**ABOUT THIS EXERCISE:** Set down all the records below, word for word.

**LISTED ENTRIES:**
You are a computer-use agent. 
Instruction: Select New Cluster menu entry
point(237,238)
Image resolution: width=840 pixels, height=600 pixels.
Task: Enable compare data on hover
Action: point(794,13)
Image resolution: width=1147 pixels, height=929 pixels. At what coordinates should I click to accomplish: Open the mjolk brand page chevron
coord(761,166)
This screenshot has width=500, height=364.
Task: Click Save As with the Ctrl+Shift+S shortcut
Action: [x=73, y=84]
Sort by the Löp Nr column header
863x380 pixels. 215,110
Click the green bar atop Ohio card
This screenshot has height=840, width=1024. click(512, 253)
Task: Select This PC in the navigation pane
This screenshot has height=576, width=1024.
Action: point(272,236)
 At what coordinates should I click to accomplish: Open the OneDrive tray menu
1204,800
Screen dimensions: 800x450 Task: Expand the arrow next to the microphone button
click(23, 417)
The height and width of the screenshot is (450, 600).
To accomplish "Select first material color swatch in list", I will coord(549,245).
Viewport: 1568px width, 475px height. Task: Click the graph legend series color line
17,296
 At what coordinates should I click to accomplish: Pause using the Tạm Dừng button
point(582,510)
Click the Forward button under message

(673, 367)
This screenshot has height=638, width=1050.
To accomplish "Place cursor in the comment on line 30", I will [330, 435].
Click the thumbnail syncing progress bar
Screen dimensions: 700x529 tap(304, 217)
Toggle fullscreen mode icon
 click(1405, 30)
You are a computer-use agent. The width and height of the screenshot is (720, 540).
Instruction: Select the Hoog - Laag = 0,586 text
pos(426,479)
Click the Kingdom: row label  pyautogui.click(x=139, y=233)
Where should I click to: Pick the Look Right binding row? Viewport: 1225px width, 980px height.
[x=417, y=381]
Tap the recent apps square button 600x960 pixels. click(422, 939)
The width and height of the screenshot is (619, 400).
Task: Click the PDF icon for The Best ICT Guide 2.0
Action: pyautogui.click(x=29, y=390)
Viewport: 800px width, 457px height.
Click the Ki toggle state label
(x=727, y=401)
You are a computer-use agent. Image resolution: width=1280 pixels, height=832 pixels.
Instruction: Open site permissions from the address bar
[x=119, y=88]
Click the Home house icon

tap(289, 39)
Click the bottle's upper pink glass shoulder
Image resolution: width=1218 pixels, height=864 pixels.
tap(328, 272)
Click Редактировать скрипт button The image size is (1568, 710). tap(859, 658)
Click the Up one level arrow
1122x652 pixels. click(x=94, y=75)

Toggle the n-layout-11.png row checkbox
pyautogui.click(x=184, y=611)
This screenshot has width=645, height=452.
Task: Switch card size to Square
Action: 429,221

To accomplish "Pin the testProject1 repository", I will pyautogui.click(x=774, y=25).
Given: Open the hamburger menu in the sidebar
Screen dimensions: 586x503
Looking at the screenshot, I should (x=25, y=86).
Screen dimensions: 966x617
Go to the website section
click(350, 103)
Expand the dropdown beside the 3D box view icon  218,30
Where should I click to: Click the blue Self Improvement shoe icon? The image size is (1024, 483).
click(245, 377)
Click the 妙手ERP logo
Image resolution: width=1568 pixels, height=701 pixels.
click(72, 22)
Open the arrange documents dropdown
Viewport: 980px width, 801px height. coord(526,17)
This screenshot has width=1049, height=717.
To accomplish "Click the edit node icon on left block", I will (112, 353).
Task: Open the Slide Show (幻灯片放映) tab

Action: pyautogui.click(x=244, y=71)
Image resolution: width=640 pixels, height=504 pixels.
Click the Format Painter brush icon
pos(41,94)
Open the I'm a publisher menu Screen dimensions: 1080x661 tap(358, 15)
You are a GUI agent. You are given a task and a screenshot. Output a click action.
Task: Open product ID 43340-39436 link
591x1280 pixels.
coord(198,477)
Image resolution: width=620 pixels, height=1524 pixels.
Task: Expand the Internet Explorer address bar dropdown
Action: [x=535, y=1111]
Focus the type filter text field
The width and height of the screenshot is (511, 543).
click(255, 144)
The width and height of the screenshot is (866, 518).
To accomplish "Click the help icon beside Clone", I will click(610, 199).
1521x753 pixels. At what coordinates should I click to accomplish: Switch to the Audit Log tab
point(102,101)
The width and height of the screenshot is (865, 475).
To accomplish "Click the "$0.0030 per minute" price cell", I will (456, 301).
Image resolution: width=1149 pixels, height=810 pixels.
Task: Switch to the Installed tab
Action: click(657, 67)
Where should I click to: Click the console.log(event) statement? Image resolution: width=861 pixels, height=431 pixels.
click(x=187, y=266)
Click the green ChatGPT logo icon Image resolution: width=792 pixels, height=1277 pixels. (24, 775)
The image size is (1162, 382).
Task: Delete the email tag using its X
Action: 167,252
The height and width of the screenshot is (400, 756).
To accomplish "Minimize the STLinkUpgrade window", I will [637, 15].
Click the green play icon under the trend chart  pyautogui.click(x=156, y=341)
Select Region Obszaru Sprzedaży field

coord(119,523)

**EXERCISE OUTPUT:**
You are a computer-use agent. 
Instruction: Select New Cluster menu entry
point(237,238)
Image resolution: width=840 pixels, height=600 pixels.
Task: Enable compare data on hover
Action: point(794,13)
Image resolution: width=1147 pixels, height=929 pixels. At what coordinates should I click to accomplish: Open the mjolk brand page chevron
coord(761,166)
This screenshot has width=500, height=364.
Task: Click Save As with the Ctrl+Shift+S shortcut
Action: [x=73, y=84]
Sort by the Löp Nr column header
863x380 pixels. 215,110
Click the green bar atop Ohio card
This screenshot has height=840, width=1024. click(512, 253)
Task: Select This PC in the navigation pane
This screenshot has height=576, width=1024.
Action: point(272,236)
 At what coordinates should I click to accomplish: Open the OneDrive tray menu
1204,800
Screen dimensions: 800x450 Task: Expand the arrow next to the microphone button
click(23, 417)
The height and width of the screenshot is (450, 600).
To accomplish "Select first material color swatch in list", I will coord(549,245).
Viewport: 1568px width, 475px height. Task: Click the graph legend series color line
17,296
 At what coordinates should I click to accomplish: Pause using the Tạm Dừng button
point(582,510)
Click the Forward button under message

(673, 367)
This screenshot has height=638, width=1050.
To accomplish "Place cursor in the comment on line 30", I will [330, 435].
Click the thumbnail syncing progress bar
Screen dimensions: 700x529 tap(304, 217)
Toggle fullscreen mode icon
 click(1405, 30)
You are a computer-use agent. The width and height of the screenshot is (720, 540).
Instruction: Select the Hoog - Laag = 0,586 text
pos(426,479)
Click the Kingdom: row label  pyautogui.click(x=139, y=233)
Where should I click to: Pick the Look Right binding row? Viewport: 1225px width, 980px height.
[x=417, y=381]
Tap the recent apps square button 600x960 pixels. click(422, 939)
The width and height of the screenshot is (619, 400).
Task: Click the PDF icon for The Best ICT Guide 2.0
Action: pyautogui.click(x=29, y=390)
Viewport: 800px width, 457px height.
Click the Ki toggle state label
(x=727, y=401)
You are a computer-use agent. Image resolution: width=1280 pixels, height=832 pixels.
Instruction: Open site permissions from the address bar
[x=119, y=88]
Click the Home house icon

tap(289, 39)
Click the bottle's upper pink glass shoulder
Image resolution: width=1218 pixels, height=864 pixels.
tap(328, 272)
Click Редактировать скрипт button The image size is (1568, 710). tap(859, 658)
Click the Up one level arrow
1122x652 pixels. click(x=94, y=75)

Toggle the n-layout-11.png row checkbox
pyautogui.click(x=184, y=611)
This screenshot has width=645, height=452.
Task: Switch card size to Square
Action: 429,221

To accomplish "Pin the testProject1 repository", I will pyautogui.click(x=774, y=25).
Given: Open the hamburger menu in the sidebar
Screen dimensions: 586x503
Looking at the screenshot, I should (x=25, y=86).
Screen dimensions: 966x617
Go to the website section
click(350, 103)
Expand the dropdown beside the 3D box view icon  218,30
Where should I click to: Click the blue Self Improvement shoe icon? The image size is (1024, 483).
click(245, 377)
Click the 妙手ERP logo
Image resolution: width=1568 pixels, height=701 pixels.
click(72, 22)
Open the arrange documents dropdown
Viewport: 980px width, 801px height. coord(526,17)
This screenshot has width=1049, height=717.
To accomplish "Click the edit node icon on left block", I will (112, 353).
Task: Open the Slide Show (幻灯片放映) tab

Action: pyautogui.click(x=244, y=71)
Image resolution: width=640 pixels, height=504 pixels.
Click the Format Painter brush icon
pos(41,94)
Open the I'm a publisher menu Screen dimensions: 1080x661 tap(358, 15)
You are a GUI agent. You are given a task and a screenshot. Output a click action.
Task: Open product ID 43340-39436 link
591x1280 pixels.
coord(198,477)
Image resolution: width=620 pixels, height=1524 pixels.
Task: Expand the Internet Explorer address bar dropdown
Action: [x=535, y=1111]
Focus the type filter text field
The width and height of the screenshot is (511, 543).
click(255, 144)
The width and height of the screenshot is (866, 518).
To accomplish "Click the help icon beside Clone", I will click(610, 199).
1521x753 pixels. At what coordinates should I click to accomplish: Switch to the Audit Log tab
point(102,101)
The width and height of the screenshot is (865, 475).
To accomplish "Click the "$0.0030 per minute" price cell", I will (456, 301).
Image resolution: width=1149 pixels, height=810 pixels.
Task: Switch to the Installed tab
Action: click(657, 67)
Where should I click to: Click the console.log(event) statement? Image resolution: width=861 pixels, height=431 pixels.
click(x=187, y=266)
Click the green ChatGPT logo icon Image resolution: width=792 pixels, height=1277 pixels. (24, 775)
The image size is (1162, 382).
Task: Delete the email tag using its X
Action: 167,252
The height and width of the screenshot is (400, 756).
To accomplish "Minimize the STLinkUpgrade window", I will [637, 15].
Click the green play icon under the trend chart  pyautogui.click(x=156, y=341)
Select Region Obszaru Sprzedaży field

coord(119,523)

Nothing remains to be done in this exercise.